* _EXCERPT_
The idea that Americans are responsible for the health care system remaining the way it’s designed is ludicrous. The two have nothing to do with each other. The public doesn’t set policy — and even when Americans believe they are voting for change or for a specific policy platform they were promised, they rarely get it, thanks to entrenched corporate power and rampant corruption.
Donald Trump won in 2016 railing against health insurers that “are making a fortune because they have control of the politicians.” His first administration did nothing to address this in office, and instead encouraged more seniors to sign up for privatized Medicare Advantage plans. Joe Biden, meanwhile, campaigned in 2020 on a promise to enact a public health insurance option — and has not even once mentioned that policy idea as president. Instead, Democrats gave more subsidies, i.e. extra money, to health insurers to help more Americans sign up for individual health insurance plans.
Blaming Americans for the current system remaining in place obscures those who are actually responsible: a collection of massively lucrative businesses that profit from the current arrangement and the many politicians on both sides of the aisle who either dutifully represent their interests or are afraid to take on an industry with deep pockets — or both.
Our health care system works phenomenally well for health insurance companies, of course, and for other powerful industries: for instance, pharmaceutical companies that want to be able to keep drug prices far higher in the U.S. than in the rest of the world, or hospital chains that charge private plans much higher prices than Medicare would pay.
That’s why lobbies for health insurers, drug companies, and chain hospitals created a front group to oppose reform ideas like Medicare for All, the public option, and efforts to lower the Medicare eligibility age. (That front group is the one trying to tell people on X that Americans actually really like their health coverage and don’t want any meaningful changes.)
These lobbying groups each collect tens or hundreds of millions of dollars in revenue each year, from industries that collectively generate tens or hundreds of billions in annual revenue. (To be clear, there are many other lines of business that profit off our health care system’s bloat and administrative waste.)

* _DATA LISTING_

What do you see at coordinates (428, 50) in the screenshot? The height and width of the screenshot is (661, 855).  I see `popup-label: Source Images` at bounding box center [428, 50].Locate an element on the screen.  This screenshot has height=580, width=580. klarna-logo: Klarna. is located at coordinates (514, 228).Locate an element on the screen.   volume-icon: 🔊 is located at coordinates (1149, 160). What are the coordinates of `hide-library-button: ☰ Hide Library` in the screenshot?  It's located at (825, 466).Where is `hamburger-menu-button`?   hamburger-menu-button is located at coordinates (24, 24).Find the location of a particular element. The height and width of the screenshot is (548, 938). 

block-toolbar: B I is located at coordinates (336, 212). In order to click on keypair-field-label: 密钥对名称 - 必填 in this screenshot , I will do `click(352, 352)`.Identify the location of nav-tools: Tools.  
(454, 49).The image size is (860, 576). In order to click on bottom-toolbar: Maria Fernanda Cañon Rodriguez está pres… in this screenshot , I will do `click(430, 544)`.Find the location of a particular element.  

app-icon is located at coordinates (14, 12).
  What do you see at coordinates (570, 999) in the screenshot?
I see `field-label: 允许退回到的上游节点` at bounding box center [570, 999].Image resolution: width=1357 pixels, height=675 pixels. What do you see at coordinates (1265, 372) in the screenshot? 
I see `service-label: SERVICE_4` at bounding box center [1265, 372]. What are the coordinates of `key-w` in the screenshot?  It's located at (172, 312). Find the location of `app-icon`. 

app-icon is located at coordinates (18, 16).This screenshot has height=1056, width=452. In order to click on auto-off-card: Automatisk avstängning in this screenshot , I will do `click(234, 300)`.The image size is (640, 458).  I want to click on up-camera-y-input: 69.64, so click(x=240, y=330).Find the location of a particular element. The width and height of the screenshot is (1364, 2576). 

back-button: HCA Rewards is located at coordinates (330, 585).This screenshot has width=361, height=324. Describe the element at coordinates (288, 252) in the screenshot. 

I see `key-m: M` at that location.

* _YOUR TASKS_
(1) In the health care excerpt, what did Joe Biden promise during his 2020 campaign?
(2) Do the following statements agree with the health care excerpt? Answer yes or no for each and quote the words that decide it.
(a) Donald Trump's first administration encouraged more seniors to sign up for privatized Medicare Advantage plans.
(b) The front group created by lobbies for health insurers, drug companies, and chain hospitals supports Medicare for All.
(c) Hospital chains charge private plans lower prices than Medicare would pay.
(3) Carry the health care excerpt forward from the point where it stops.

* _EXERCISE RESULTS_
(1) He promised to enact a public health insurance option.

(2)
(a) Yes: "instead encouraged more seniors to sign up for privatized Medicare Advantage plans"
(b) No: "created a front group to oppose reform ideas like Medicare for All"
(c) No: "hospital chains that charge private plans much higher prices than Medicare would pay"

(3)
All of the money sloshing around the health care system makes it incredibly difficult to change much, if anything, about it — because it limits any political incentive to try. Powerful health care interests shower politicians with donations, fund front groups that support them, and can spend these politicians into the ground any time, at will, if it becomes necessary.
As Democrats negotiated the Affordable Care Act between 2009 and 2010, health insurance lobbyists quietly funneled more than $100 million to the U.S. Chamber of Commerce to run a sprawling campaign slamming the legislation and its supporters. The ACA became law, but Democrats ultimately nixed the public option — before promising that idea again in 2020 and immediately dropping it once they won.
This year’s election featured little conversation about potential health care reforms. When Trump was asked during a debate to describe his plans for health care, the president-elect only said he had “concepts of a plan” to improve the ACA.
It was an embarrassing moment — yet, a Fox News Voter Analysis found the majority of respondents who said they were very concerned about their health care costs were supporting Trump.
Now, Team Trump is considering making it even harder for low-income households to access Medicaid coverage — and using the savings to help pay for more tax cuts for the wealthy and corporations. Republicans may also allow the expanded subsidies to expire, which would make it more expensive for many Americans to buy individual coverage.
Americans didn’t make our health care system the way it is today — and they certainly didn’t vote for Republicans to make it even worse, if that’s what they end up doing. An immensely powerful health care industry and corrupt political class give Americans no choices in these matters at all.